▶ _EXCERPTED DATA_
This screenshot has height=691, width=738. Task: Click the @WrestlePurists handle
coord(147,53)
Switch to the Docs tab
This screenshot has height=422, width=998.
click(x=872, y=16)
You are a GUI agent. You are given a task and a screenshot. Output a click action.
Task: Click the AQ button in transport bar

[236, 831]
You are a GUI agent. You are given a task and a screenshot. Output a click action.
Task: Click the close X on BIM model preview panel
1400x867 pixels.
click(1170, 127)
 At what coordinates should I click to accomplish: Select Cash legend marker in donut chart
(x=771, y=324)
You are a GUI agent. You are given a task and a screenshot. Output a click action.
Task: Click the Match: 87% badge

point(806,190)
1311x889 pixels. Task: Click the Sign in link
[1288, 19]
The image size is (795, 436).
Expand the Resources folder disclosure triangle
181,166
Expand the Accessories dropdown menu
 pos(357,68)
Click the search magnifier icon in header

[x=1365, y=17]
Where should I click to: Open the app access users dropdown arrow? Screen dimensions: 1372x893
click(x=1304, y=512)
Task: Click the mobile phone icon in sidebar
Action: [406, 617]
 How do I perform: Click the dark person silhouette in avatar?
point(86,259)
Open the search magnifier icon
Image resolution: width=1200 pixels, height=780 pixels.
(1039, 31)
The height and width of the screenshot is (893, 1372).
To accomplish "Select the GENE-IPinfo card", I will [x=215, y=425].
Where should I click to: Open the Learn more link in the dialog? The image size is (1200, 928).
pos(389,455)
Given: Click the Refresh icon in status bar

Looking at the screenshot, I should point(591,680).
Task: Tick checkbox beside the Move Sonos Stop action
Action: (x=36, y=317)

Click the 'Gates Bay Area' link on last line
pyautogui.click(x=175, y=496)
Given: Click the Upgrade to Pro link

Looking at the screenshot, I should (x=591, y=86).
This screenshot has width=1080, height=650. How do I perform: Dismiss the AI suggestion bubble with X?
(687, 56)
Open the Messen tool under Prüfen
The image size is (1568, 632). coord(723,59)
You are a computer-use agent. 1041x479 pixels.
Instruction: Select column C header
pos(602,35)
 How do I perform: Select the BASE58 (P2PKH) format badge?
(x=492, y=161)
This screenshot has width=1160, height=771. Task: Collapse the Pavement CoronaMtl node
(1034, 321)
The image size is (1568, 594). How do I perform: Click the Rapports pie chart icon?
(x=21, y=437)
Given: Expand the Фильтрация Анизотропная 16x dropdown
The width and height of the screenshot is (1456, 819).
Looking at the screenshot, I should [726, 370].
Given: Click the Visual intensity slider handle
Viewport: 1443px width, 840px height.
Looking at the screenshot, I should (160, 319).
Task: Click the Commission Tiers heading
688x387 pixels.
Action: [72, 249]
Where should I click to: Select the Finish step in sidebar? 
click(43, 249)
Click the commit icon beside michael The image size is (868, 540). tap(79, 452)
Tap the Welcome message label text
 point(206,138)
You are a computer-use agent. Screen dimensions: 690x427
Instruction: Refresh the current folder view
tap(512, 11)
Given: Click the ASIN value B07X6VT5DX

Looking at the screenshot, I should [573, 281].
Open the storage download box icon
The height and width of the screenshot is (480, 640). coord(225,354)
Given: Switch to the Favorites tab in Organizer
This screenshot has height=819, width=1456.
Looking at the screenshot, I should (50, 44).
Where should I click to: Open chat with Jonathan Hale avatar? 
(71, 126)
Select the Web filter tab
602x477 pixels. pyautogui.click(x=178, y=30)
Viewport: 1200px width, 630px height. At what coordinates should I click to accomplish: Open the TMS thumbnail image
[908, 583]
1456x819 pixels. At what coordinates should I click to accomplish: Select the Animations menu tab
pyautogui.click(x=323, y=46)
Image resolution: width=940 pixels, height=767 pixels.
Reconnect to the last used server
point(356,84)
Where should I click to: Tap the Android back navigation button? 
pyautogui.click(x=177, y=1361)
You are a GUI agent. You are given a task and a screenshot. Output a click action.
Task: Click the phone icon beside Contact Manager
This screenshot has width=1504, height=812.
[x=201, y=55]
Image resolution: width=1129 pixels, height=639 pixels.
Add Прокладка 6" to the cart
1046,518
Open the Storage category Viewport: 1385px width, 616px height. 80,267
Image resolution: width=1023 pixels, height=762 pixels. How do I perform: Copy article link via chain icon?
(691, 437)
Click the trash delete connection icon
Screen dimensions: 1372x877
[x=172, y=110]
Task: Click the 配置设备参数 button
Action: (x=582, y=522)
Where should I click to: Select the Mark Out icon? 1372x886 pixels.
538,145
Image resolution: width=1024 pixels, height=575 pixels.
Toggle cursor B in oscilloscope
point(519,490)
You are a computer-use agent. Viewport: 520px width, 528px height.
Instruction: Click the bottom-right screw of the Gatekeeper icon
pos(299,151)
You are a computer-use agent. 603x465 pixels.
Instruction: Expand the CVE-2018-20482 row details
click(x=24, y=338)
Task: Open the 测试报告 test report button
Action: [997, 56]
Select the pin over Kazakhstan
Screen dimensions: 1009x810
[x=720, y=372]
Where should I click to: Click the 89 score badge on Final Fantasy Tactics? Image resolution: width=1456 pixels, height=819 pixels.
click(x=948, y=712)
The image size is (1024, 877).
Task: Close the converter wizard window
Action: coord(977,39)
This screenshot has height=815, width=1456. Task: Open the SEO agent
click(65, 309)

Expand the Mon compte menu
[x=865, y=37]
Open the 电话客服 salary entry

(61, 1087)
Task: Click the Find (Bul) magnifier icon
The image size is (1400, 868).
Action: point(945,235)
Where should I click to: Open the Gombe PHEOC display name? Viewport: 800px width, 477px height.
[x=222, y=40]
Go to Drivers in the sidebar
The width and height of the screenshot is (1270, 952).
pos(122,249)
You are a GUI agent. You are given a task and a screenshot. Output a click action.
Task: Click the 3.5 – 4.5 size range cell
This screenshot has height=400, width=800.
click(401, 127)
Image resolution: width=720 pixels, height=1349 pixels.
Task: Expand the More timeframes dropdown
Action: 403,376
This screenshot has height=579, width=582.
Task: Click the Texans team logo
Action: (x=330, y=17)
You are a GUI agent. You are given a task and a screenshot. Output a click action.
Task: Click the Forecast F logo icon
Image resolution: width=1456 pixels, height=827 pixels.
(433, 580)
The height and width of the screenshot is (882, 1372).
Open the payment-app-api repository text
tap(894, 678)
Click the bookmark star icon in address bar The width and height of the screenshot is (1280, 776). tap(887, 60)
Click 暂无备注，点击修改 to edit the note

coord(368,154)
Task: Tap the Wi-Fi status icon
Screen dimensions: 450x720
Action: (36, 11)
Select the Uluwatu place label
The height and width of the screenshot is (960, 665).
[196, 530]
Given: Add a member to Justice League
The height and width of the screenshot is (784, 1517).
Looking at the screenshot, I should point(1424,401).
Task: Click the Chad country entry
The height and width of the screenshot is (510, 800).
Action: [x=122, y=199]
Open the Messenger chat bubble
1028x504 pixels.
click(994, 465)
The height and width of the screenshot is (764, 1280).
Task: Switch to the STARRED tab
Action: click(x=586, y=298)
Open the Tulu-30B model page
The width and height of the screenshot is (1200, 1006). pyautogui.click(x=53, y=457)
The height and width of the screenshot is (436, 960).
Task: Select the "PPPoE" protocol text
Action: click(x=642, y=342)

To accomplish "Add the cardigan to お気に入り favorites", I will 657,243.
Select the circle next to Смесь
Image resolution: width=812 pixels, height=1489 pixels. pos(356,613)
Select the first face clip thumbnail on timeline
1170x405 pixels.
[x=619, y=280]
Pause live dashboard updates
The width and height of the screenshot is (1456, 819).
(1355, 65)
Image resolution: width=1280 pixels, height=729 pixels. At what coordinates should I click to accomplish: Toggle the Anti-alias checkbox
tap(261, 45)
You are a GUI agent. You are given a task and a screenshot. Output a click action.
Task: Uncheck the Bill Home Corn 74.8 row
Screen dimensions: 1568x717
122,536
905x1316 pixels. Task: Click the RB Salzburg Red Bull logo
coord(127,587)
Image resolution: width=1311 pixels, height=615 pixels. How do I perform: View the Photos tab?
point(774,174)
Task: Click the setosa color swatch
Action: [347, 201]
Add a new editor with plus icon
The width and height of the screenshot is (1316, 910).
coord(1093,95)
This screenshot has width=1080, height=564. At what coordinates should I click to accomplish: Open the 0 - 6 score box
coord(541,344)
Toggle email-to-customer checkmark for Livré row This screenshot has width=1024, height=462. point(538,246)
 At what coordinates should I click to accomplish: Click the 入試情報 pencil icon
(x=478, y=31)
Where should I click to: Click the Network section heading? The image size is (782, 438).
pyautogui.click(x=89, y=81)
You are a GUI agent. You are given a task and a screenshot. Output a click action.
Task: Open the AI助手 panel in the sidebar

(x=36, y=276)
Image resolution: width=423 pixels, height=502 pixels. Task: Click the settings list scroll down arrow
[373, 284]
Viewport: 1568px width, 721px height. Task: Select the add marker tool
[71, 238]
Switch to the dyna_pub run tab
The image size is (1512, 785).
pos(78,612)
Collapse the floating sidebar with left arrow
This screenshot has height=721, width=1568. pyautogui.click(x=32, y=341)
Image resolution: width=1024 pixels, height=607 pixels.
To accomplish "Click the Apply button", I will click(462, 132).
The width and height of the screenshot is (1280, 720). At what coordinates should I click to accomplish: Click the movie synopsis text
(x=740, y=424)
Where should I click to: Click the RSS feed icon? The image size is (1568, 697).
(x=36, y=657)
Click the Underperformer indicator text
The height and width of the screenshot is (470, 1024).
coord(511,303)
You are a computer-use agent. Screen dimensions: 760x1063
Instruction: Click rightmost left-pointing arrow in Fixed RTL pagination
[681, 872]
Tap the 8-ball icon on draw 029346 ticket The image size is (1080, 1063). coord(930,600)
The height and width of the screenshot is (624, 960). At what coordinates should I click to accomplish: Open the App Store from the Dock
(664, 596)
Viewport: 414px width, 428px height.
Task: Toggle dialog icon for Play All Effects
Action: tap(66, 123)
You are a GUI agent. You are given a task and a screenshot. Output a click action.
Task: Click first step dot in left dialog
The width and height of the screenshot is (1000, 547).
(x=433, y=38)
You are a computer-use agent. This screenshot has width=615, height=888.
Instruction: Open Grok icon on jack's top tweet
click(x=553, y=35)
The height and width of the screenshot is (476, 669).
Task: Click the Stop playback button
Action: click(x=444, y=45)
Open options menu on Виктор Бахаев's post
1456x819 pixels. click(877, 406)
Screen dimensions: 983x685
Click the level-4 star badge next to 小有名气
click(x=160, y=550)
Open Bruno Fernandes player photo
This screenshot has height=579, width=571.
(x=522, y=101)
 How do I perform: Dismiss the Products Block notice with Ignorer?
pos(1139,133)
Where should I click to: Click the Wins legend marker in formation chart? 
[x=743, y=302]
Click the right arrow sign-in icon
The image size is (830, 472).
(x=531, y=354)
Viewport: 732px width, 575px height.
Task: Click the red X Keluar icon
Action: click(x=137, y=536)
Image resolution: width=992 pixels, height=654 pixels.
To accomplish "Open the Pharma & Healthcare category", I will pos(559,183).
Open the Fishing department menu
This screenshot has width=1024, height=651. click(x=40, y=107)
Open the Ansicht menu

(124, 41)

▶ _STATED TASK_
Turn the listing above, from its first line through the line containing "Action: [406, 617]", into a Markdown table with the columns Row and Line, numbering each line and leaving out blank lines.

▶ _SOLUTION TO THE EXERCISE_
| Row | Line |
|---|---|
| 1 | This screenshot has height=691, width=738. Task: Click the @WrestlePurists handle |
| 2 | coord(147,53) |
| 3 | Switch to the Docs tab |
| 4 | This screenshot has height=422, width=998. |
| 5 | click(x=872, y=16) |
| 6 | You are a GUI agent. You are given a task and a screenshot. Output a click action. |
| 7 | Task: Click the AQ button in transport bar |
| 8 | [236, 831] |
| 9 | You are a GUI agent. You are given a task and a screenshot. Output a click action. |
| 10 | Task: Click the close X on BIM model preview panel |
| 11 | 1400x867 pixels. |
| 12 | click(1170, 127) |
| 13 |  At what coordinates should I click to accomplish: Select Cash legend marker in donut chart |
| 14 | (x=771, y=324) |
| 15 | You are a GUI agent. You are given a task and a screenshot. Output a click action. |
| 16 | Task: Click the Match: 87% badge |
| 17 | point(806,190) |
| 18 | 1311x889 pixels. Task: Click the Sign in link |
| 19 | [1288, 19] |
| 20 | The image size is (795, 436). |
| 21 | Expand the Resources folder disclosure triangle |
| 22 | 181,166 |
| 23 | Expand the Accessories dropdown menu |
| 24 |  pos(357,68) |
| 25 | Click the search magnifier icon in header |
| 26 | [x=1365, y=17] |
| 27 | Where should I click to: Open the app access users dropdown arrow? Screen dimensions: 1372x893 |
| 28 | click(x=1304, y=512) |
| 29 | Task: Click the mobile phone icon in sidebar |
| 30 | Action: [406, 617] |